Effect of estrogen on gene expression in the chick oviduct. V. Changes in the number of RNA polymerase binding and initiation sites in chromatin

Abstract

Estrogen administration to chicks results in an increase in the chromatin template activity of oviduct target tissue as assayed under standard in vitro assay conditions. However, the results obtained by the simple measurement of template activity may be a complicated function of the number of available RNA polymerase initiation sites, the rate of RNA chain elongation, and the rate of reinitiation. In the present study, we have measured separately the change in both the number of chain initiations as well as the rate of RNA chain propagation under conditions in which reinitiation was eliminated.

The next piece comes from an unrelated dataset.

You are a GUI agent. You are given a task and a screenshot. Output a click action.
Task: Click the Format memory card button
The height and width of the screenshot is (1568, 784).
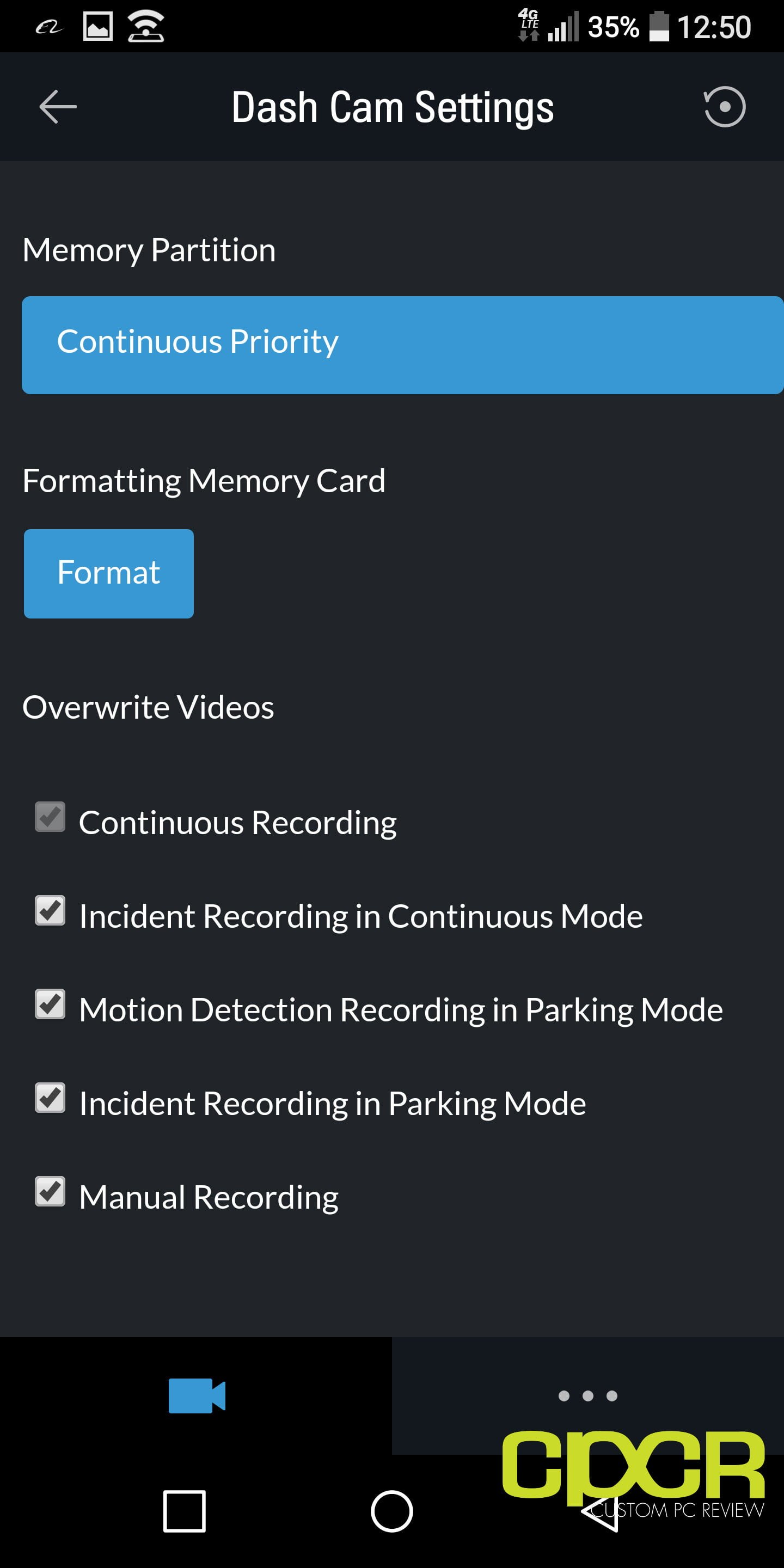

Chromatin prepared from either estrogen-treated or control oviducts both supported an RNA chain elongation rate of six nucleotides per s and a chain size of approximately 700 nucleotides. Thus, both the elongation rate and size of the average product remained relatively constant following estrogen stimulation. In contrast, within 8 hours after a single injection of estrogen to unstimulated chicks, the concentration of RNA polymerase needed to saturate chromatin binding sites was increased to 150% in comparison to control values, and by 24 hours the level of polymerase bound to chromatin was twice that of the untreated control chick chromatin. With daily injections of estrogen, polymerase binding continued to rise. Coincident with the over-all increase in chromatin-bound polymerase was an increase in rifampicin-insensitive initiation sites and newly synthesized RNA chains. Unstimulated chick oviduct chromatin initiated 10,000 RNA chains/pg of DNA, while 24 hours of steroid treatment increased the number of initiated chains to 34,000 chains. These data demonstrate that the estrogen-induced increase in chromatin transcriptive activity was due to an increased number of polymerase binding and initiation sites on the chromatin template without a detectable change in the rate of RNA chain elongation.